Life Lessons for Losers
Heder and Thornton Square Off

The idea of taking people with no social graces and turning them into attractive men and women is a very old idea. Hollywood has played it out in musicals (My Fair Lady), romantic comedies (Pretty Woman), and teen movies (She's All That). So, it's only fair to warn that School for Scoundrels covers some very familiar territory. The only thing this film has going for it is the fact that the teacher is Billy Bob Thornton, and he's more interested in producing a lion than a show horse.

School for Scoundrels
Jon Heder and Billy Bob Thornton star in Todd Phillips' School for Scoundrels. Photo by: Tracy Bennett (Dimension Films, 2006)
Directed by: Todd Phillips
Written by: Todd Phillips & Scot Armstrong
Starring: Billy Bob Thornton, Jon Heder, Jacinda Barrett, Matt Walsh, Horatio Sanz, Todd Louiso, and Michael Clarke Duncan

Rated PG-13 (for for language, crude and sexual content, and some violence)
Running time: 100 min.

FilmGuru's Rating : 4 out of 10.

Jon Heder plays Roger, a socially inept young man who finds his world falling apart. He has trouble talking to girls, he's been robbed on the job, and he just got rejected by the Big Brother program (again). Luckily for Roger, there's someone who can help.

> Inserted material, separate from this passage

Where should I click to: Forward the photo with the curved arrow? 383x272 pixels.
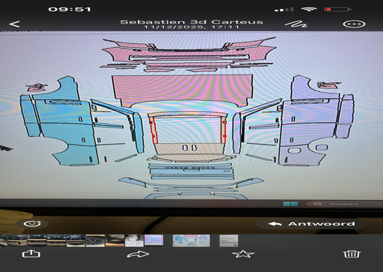click(138, 254)
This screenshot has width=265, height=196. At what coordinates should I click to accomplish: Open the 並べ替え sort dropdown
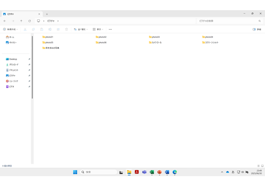[x=81, y=30]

School for Scoundrels is essentially Pygmalion for idiots. Instead of taking someone with no social skills and refining him/her, Dr. P (Thornton) teaches the average milquetoast how to stand out by being an overbearing macho idiot. He teaches his students to "Be Dangerous, It's Cool" and "Lie, Lie, and Lie Some More." Sadly, it works all too well.

The comedy comes from physical gags for the most part. People are hit in the privates, sprayed with tear gas, and (in Roger's case) faint with regularity. The best moments in the film come from the absurdity of the class, which quickly runs its course. Instead of focusing on the outrageous classroom antics, the story turns into a predictable rivalry. Seeing a challenge, Dr. P competes with Roger for the affection of Amanda (Jacinda Barrett).

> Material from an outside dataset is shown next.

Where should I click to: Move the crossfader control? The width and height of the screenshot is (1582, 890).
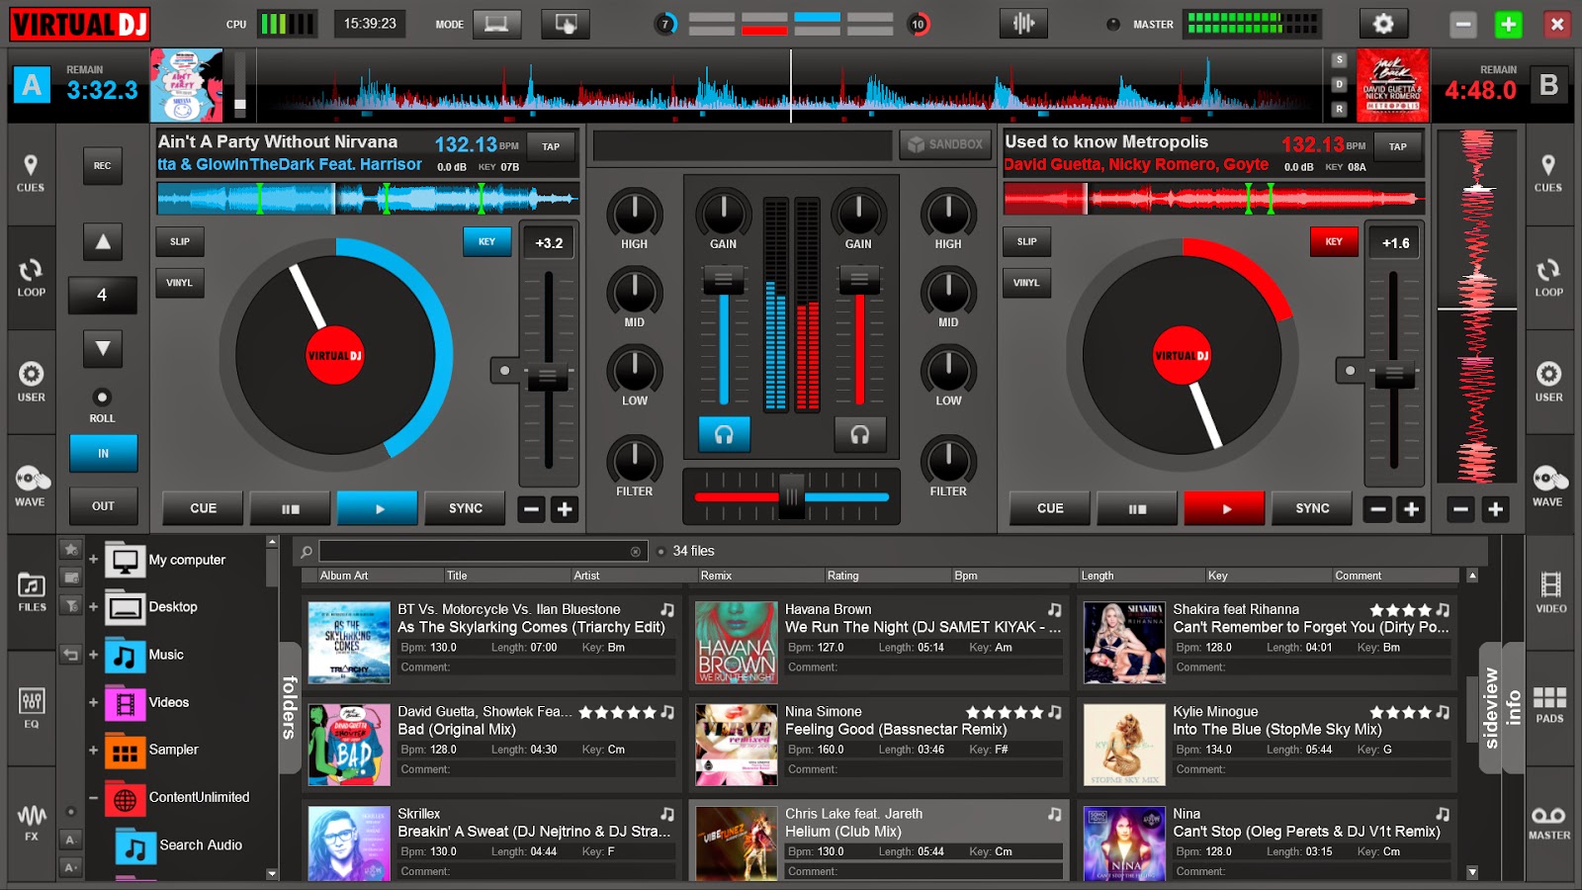[x=791, y=497]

Thornton has proven his acting chops over the years, so it seems a waste to see him in a role that could have been filled by any typecast heavy. Being bad is easy, especially when the character is as one-dimensional as Dr. P.

Heder, at best, plays a good loser. His character of Roger is in many ways like the Napoleon Dynamite character that gave him national attention. His vacant stare and slow speech seem to peg Roger as a rider of the short bus. As Roger matures, Heder begins to show some real charisma. Too bad it only gets a relatively short amount of screen time. I'd like to see him in a comedy role that didn't rely on him being social dysfunctional.

The film has a few nice guest appearances, including Ben Stiller as a former student of Dr. P. Comedian Sarah Silverman appears as Amanda's roommate Becky. David Cross plays Roger's friend Ian.

To my disappointment, many of the funniest moments were wasted in the previews. This trend has prevailed for years in Hollywood, and once again the marketing folks have managed to find the only gems in the film and use them to sucker audiences to see a film that is void of much else.